Viviam principalmente nos campos e em áreas com bastante água, pois nelas
haviam abundancia de recursos para a pesca e caça. Diferentemente dos guarani e
jê, os pampianos não praticavam a agricultura. Viviam da caça, da pesca e da
coleta de frutos e raízes e logo incorporaram os animais trazidos pelos
europeus à sua vida. Os cavalos eram utilizados como meio de transporte e para
auxiliar na caça. O gado bovino servia de alimento. Com a ocupação de suas
terras por portugueses e espanhóis, os pampianos foram obrigados a ir cada vez mais para o interior. A
escassez de recursos provocou a fome, e a situação se agravou com as epidemias
e as guerras. Muitos deles foram trabalhar nas fazendas dos colonizadores
europeus. Os pampianos que restaram foram massacrados por tropas uruguaias na
década de 1830.
Dos
grupos indígenas que habitavam o Rio Grande do Sul à época da chegada dos
europeus restam somente 40 mil, dos quais somente 13 mil vivem nas reservas ou
em aldeias. Os pampianos foram completamente dizimados ainda no século XIX. Os
poucos jê que restaram pertencem ao grupo kaingang e os guarani tentam
sobreviver e enfrentam diversas dificuldades, principalmente em relação a
demarcação de suas terras.
As áreas destinadas aos kaingang
estão relativamente demarcadas. Elas, no entanto, são muito pequenas para o
numero de índios que nelas habitam. Isso ocorre porque as reservas originais
criadas no século XIX, perderam grande parte de sua área devido a invasão de
pecuaristas e extrativistas e ao assentamento de colonos. Ainda hoje, os índios
disputam suas terras com os agricultores que foram assentados entre as décadas
de 1940 a 1960. Além disso, o constante uso do solo acabou o degradando,
tornando a produção insuficiente para alimentar as famílias. Tal situação faz
com que a maioria dos kaingang viva na miséria e muitos até passam fome.

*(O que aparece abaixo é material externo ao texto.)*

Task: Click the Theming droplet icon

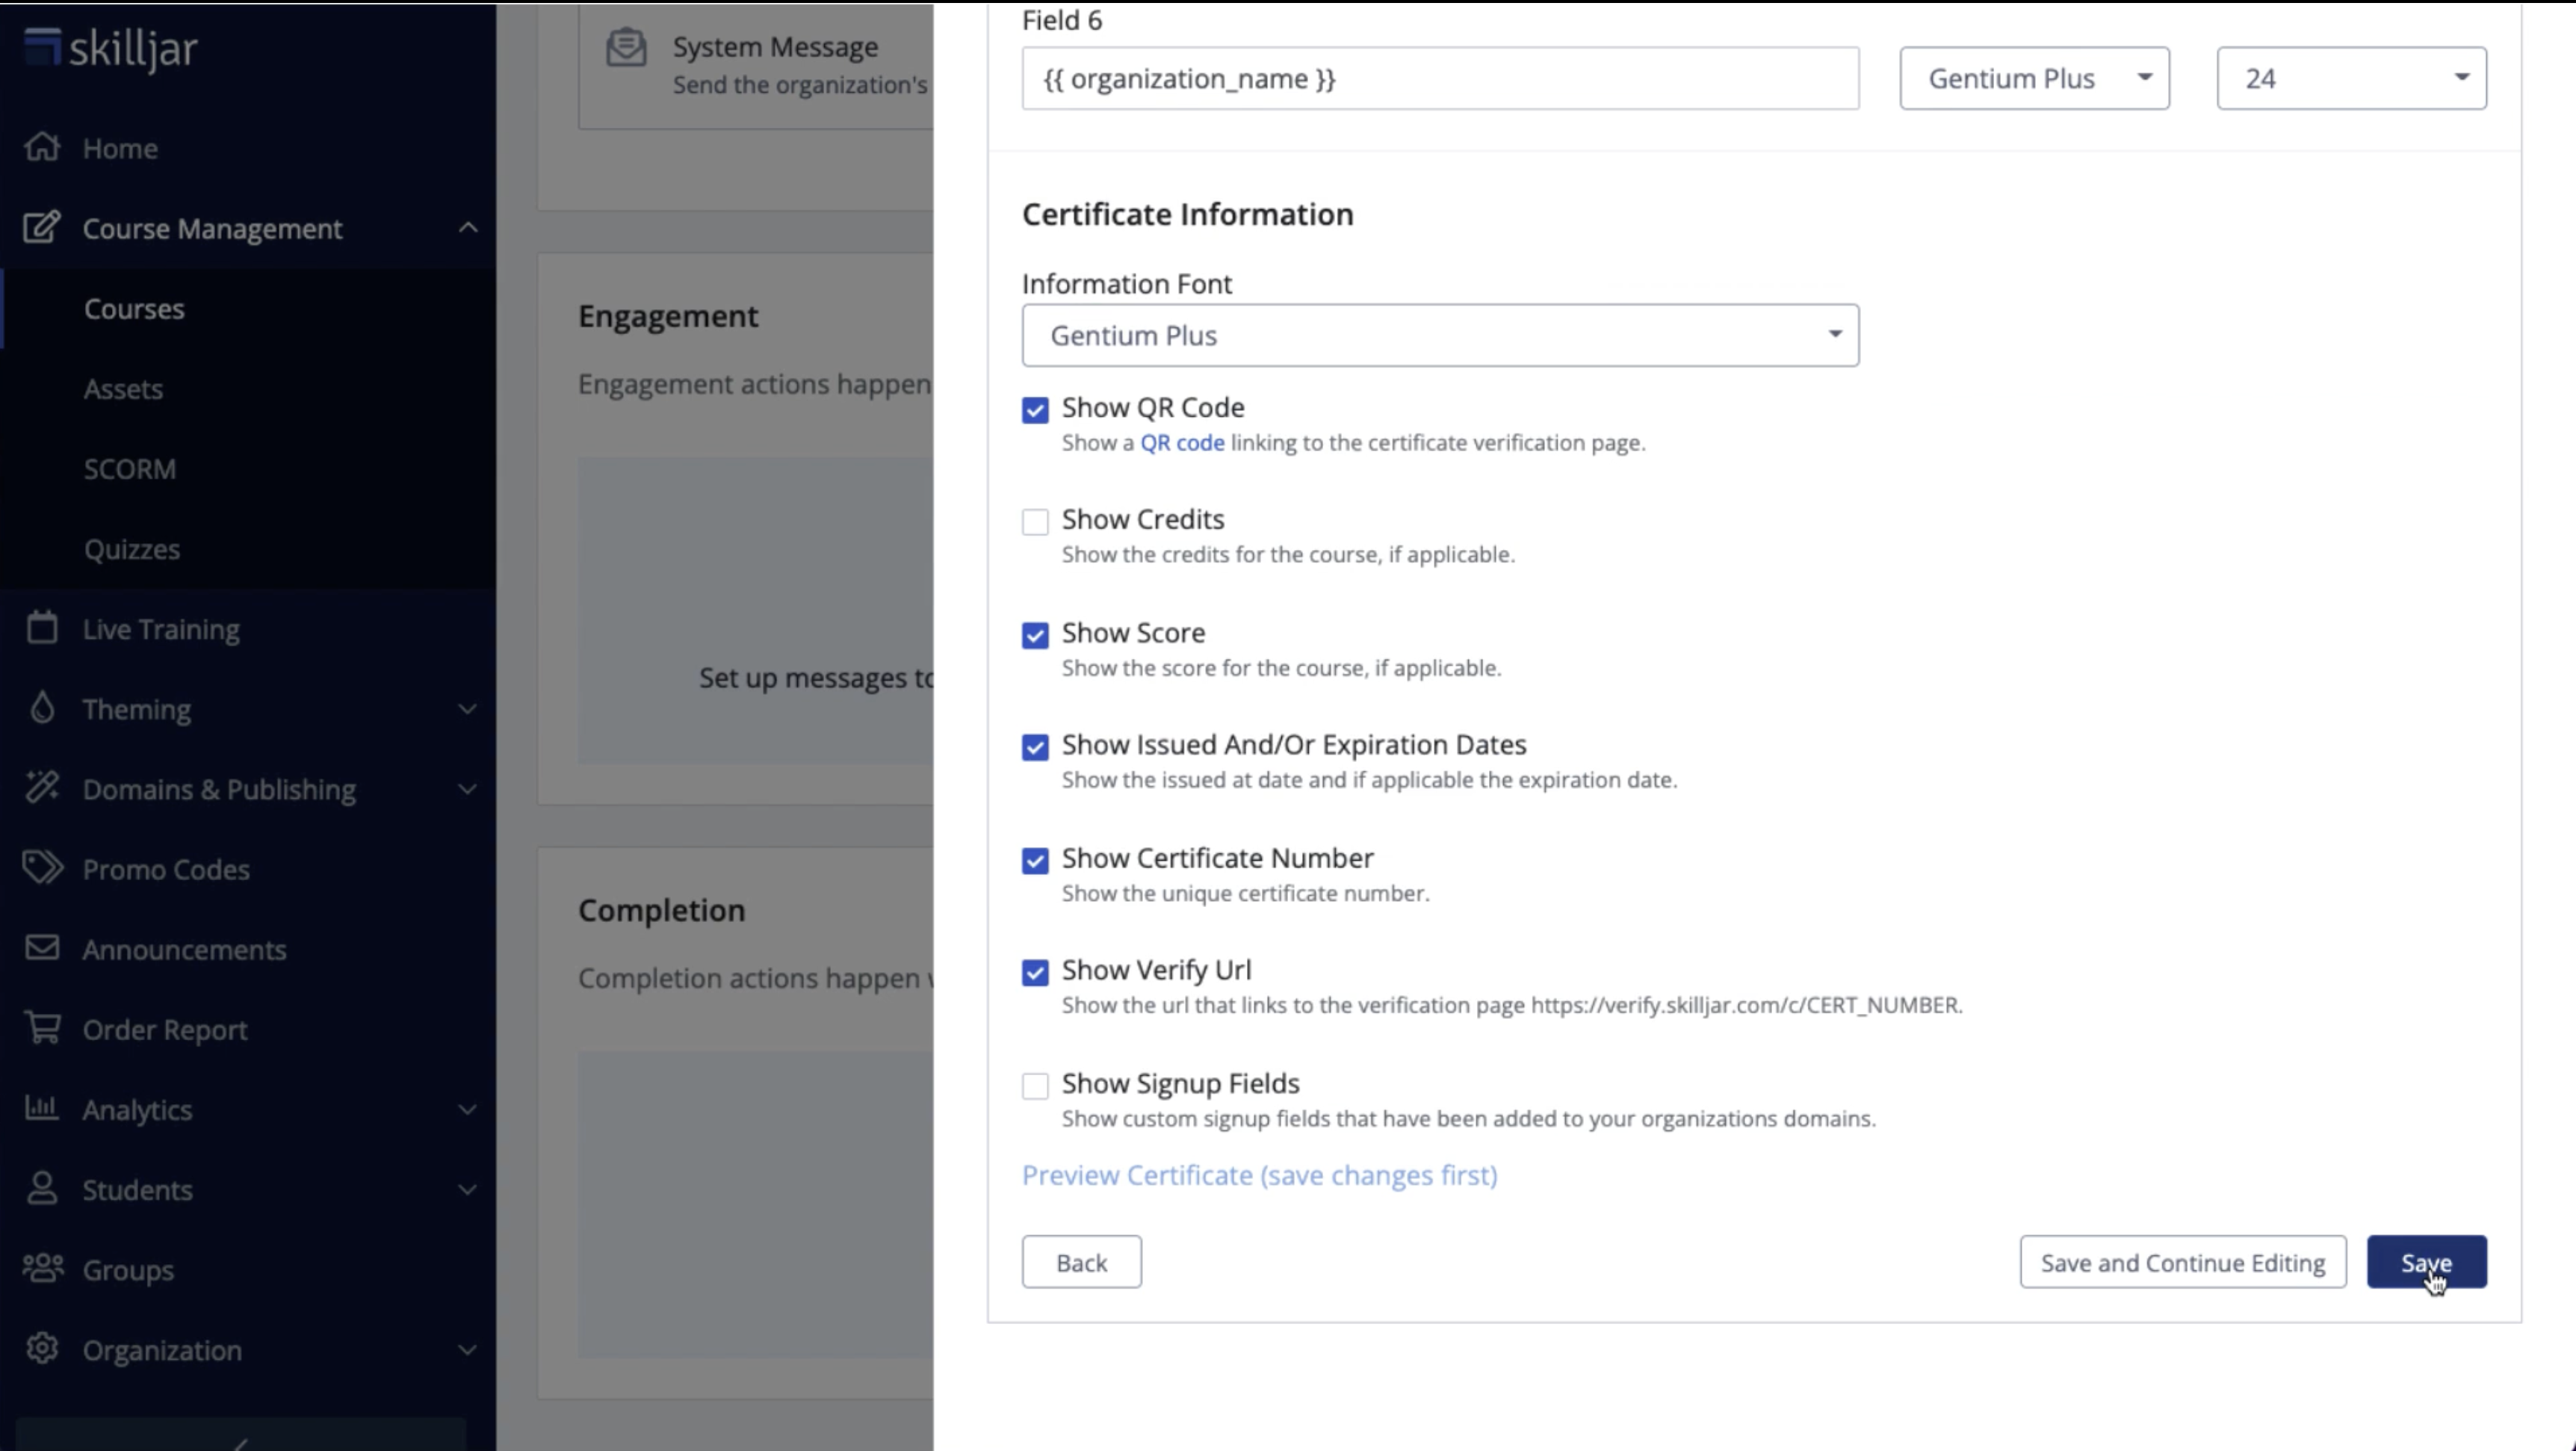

Os guarani hoje são pouco mais de
mil que vivem no Rio Grande do Sul, a maioria no litoral. A constante migração
dos guaranis dificulta a comprovação histórica com as áreas que eles habitavam
e a sua demarcação. Por isso muitas famílias de guarani vivem hoje ao longo das
rodovias.(Adaptado de Felipe Piletti - História Regional - Rio Grande do Sul).